* **Task objective**:
Convert the material below into a two-column CSV with the headers input and output, one row for each answer. Put the text preceding that answer in input and the answer itself in output, wrap each value in quotes, replace line breaks with spaces, and leave out the pictures.

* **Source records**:
--------
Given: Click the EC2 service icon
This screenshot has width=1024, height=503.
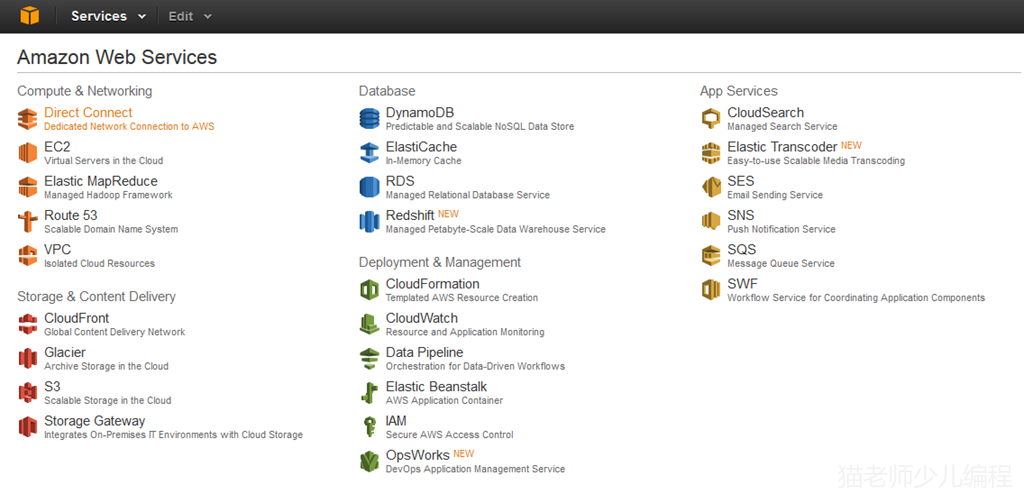Looking at the screenshot, I should [28, 153].
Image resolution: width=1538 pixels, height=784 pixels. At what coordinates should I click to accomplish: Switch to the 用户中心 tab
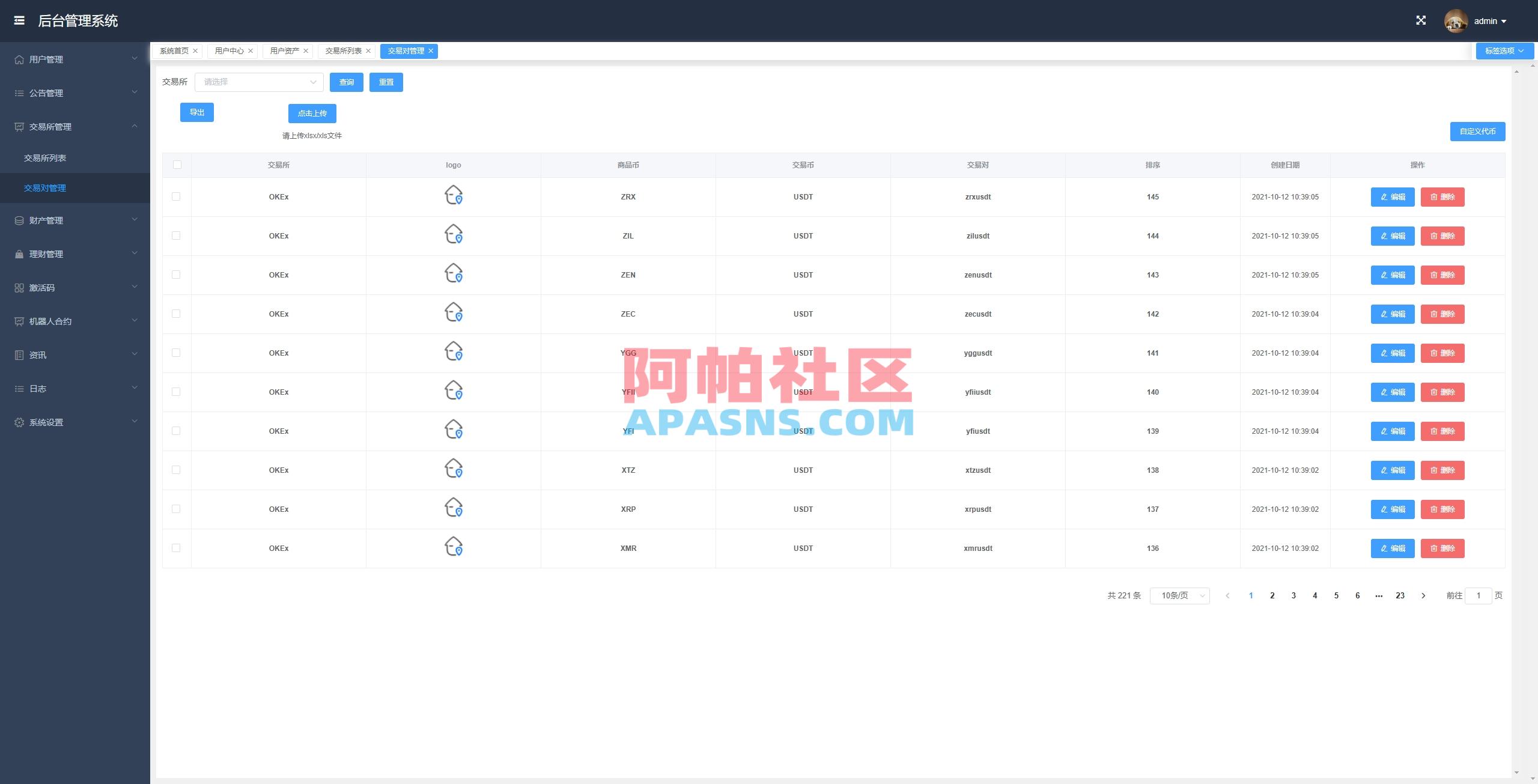tap(228, 50)
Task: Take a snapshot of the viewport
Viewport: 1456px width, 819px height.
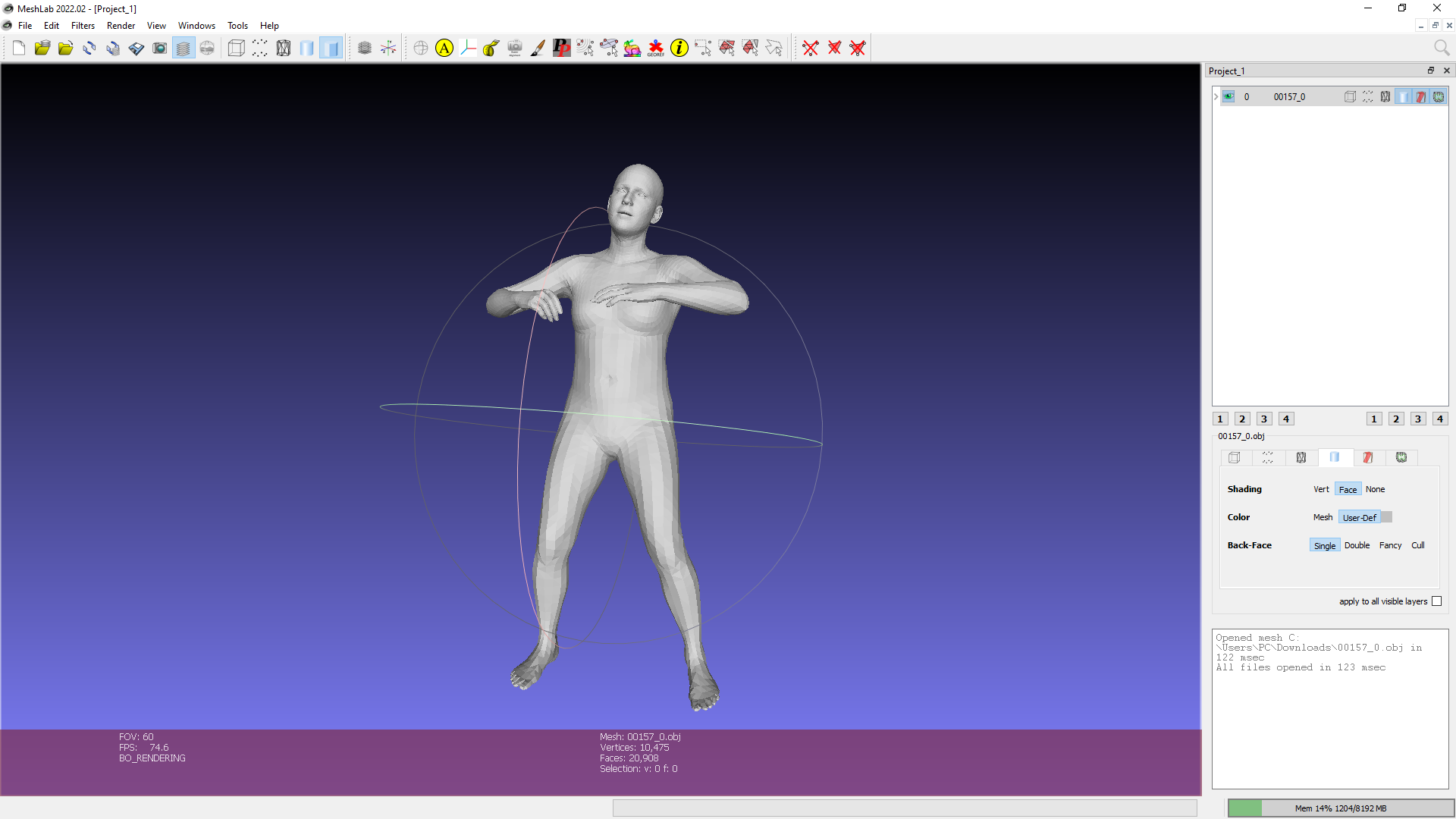Action: (160, 48)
--------
* **Answer**:
input,output
"Given: Click the EC2 service icon This screenshot has width=1024, height=503.","Looking at the screenshot, I should [28, 153]."
"Image resolution: width=1538 pixels, height=784 pixels. At what coordinates should I click to accomplish: Switch to the 用户中心 tab","tap(228, 50)"
"Task: Take a snapshot of the viewport Viewport: 1456px width, 819px height.","Action: (160, 48)"